Auf dem Areal im Duisburger Stadtteil
Rheinhausen, wo heute ein expandierendes Logistikzentrum steht, ließ die Industriellendynastie Krupp,
später der Krupp-Konzern und zuletzt der fusionierte Konzern Krupp-Hoesch zwischen 1897 und 1993 Stahl
herstellen: mit über 16000 Beschäftigten in der Spitze, unter harten Arbeitsbedingungen,
angefangen bei Wechselschicht bis hin zu den physischen, psychischen und Umgebungsbelastungen; mit der
jeweils modernsten technischen Ausrüstung der Branche. Aber auch mit sehr unterschiedlichen
Profitraten, die in den 80er Jahren für die Kapitaleigner immer uninteressanter wurden.
Man muss wissen, dass gerade in der
Stahlbranche das in Großanlagen gebundene Kapital einen sehr hohen Anteil ausmacht und nur über
längere Zeiträume hohe Profite abwirft.Die zyklischen Konjunkturbewegungen führen hier
typischerweise in der Boomphase schnell zu hohen Profiten und in der Rezession schnell zu massiven
Verlusten. Seit den 70er Jahren war die Stahlbranche der kapitalistischen Welt allerdings auch in eine
massive Strukturkrise geraten. Hohe Produktivitätsfortschritte und Verdrängungswettbewerb bei
gleichzeitig ausbleibenden substanziellen Markterweiterungen hatten zwischen 1974 und 1986 allein in der
damaligen Bundesrepublik zur Vernichtung von über 130000 Arbeitsplätzen im Stahlbereich
geführt.
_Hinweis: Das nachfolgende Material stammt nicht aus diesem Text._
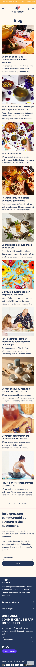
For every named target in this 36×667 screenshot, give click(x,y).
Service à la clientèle (10, 602)
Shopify (23, 661)
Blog (18, 20)
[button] (29, 9)
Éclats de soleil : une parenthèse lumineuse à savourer (14, 59)
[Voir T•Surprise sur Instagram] (3, 647)
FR (2, 657)
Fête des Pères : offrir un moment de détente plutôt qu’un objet (16, 342)
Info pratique (7, 609)
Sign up (18, 563)
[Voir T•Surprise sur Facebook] (7, 647)
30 (19, 503)
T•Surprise (9, 661)
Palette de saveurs (11, 153)
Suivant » (24, 503)
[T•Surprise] (18, 9)
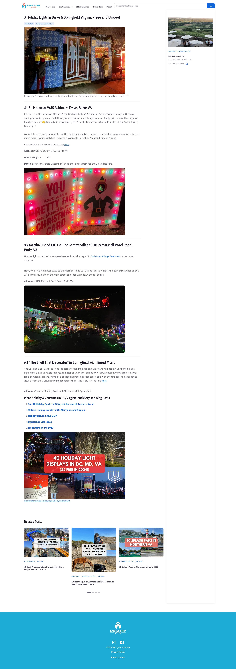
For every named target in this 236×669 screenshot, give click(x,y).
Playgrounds (29, 561)
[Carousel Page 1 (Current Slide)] (89, 592)
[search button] (211, 5)
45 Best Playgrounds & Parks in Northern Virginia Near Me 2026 (44, 568)
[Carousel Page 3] (96, 592)
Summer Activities (126, 561)
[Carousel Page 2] (93, 592)
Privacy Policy (118, 652)
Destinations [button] (64, 7)
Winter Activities (44, 24)
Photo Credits (118, 657)
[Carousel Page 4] (99, 592)
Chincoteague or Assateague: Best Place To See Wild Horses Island (93, 583)
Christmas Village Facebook (105, 256)
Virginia (29, 24)
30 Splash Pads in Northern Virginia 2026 (138, 567)
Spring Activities (89, 576)
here (66, 144)
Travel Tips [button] (98, 7)
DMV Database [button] (82, 7)
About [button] (109, 7)
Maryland (76, 576)
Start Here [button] (50, 7)
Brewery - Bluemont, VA (179, 51)
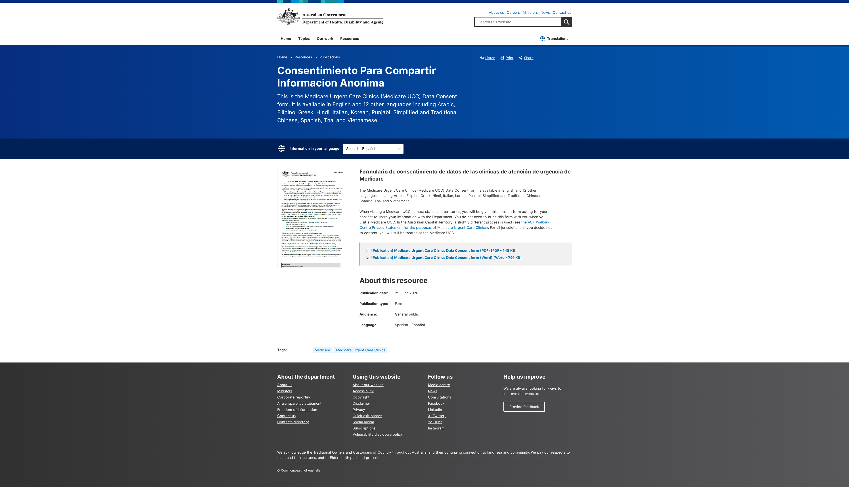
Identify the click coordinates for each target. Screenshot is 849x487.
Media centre (439, 385)
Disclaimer (361, 403)
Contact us (562, 12)
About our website (368, 385)
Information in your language (314, 148)
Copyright (361, 397)
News (545, 12)
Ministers (530, 12)
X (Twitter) (437, 416)
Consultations (439, 397)
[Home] (330, 16)
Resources (349, 38)
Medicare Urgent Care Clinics (360, 350)
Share (528, 58)
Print (509, 58)
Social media (363, 422)
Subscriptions (364, 428)
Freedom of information (297, 409)
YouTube (435, 422)
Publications (329, 57)
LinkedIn (435, 409)
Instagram (436, 428)
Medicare (322, 350)
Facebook (436, 403)
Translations (557, 38)
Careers (513, 12)
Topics (304, 38)
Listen (490, 58)
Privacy (359, 409)
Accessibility (363, 391)
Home (286, 38)
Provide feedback (524, 406)
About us (496, 12)
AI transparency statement (299, 403)
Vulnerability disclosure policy (378, 434)
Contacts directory (293, 422)
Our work (325, 38)
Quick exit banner (367, 416)
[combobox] (517, 22)
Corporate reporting (294, 397)
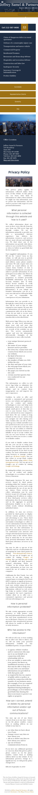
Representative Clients (18, 94)
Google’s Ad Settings (12, 466)
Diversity (18, 102)
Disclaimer (13, 792)
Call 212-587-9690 (10, 27)
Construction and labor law (14, 63)
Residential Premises (12, 53)
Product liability (10, 76)
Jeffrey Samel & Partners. (19, 790)
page (26, 559)
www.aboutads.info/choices (22, 553)
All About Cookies (19, 456)
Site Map (21, 792)
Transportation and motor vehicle (17, 46)
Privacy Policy (29, 792)
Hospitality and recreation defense (17, 60)
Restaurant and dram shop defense (17, 56)
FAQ (18, 109)
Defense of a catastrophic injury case (18, 43)
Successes (17, 87)
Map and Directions (11, 160)
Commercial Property (12, 50)
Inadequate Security (11, 67)
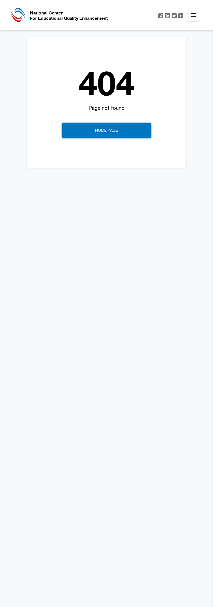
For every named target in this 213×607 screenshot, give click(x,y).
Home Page (106, 130)
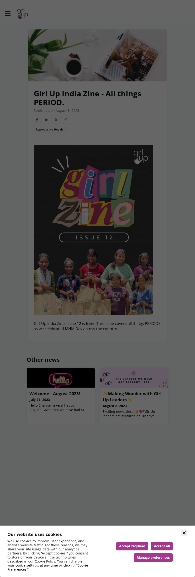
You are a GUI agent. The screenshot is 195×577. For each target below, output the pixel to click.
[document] (97, 551)
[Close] (184, 533)
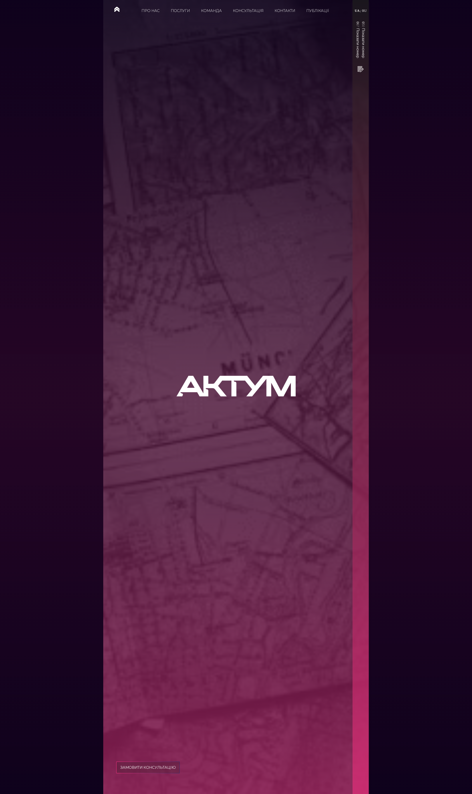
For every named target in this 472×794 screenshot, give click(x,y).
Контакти (285, 11)
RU (364, 11)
Praktisch alle Standorte in der alten Bundesrepublik waren in der ersten Hälfte der 80er
Jahre von massiven Abbauprogrammen betroffen, viele existenziell bedroht.
Anfang der 80er Jahre rief die EU-Kommission
für die europäische Stahlindustrie die „offene Krise” aus und setzte Produktionsquoten
fest; ab Herbst 1986 versuchte sie schließlich, den gordischen Knoten durchzuhauen. Im Gerangel mit den
15 größten Konzernen (zusammengeschlossen in der kartellartigen Vereinigung Eurofer) betrieb die
EU-Kommission eine massive, mit Prämien verbundene Stilllegungspolitik. Überall flammte Widerstand
dagegen auf. Doch mit der Entscheidung der Regierung Kohl, den Abbauprozess mit Sozialplangeldern zu
flankieren, wurde der Bewegung die Spitze abgebrochen.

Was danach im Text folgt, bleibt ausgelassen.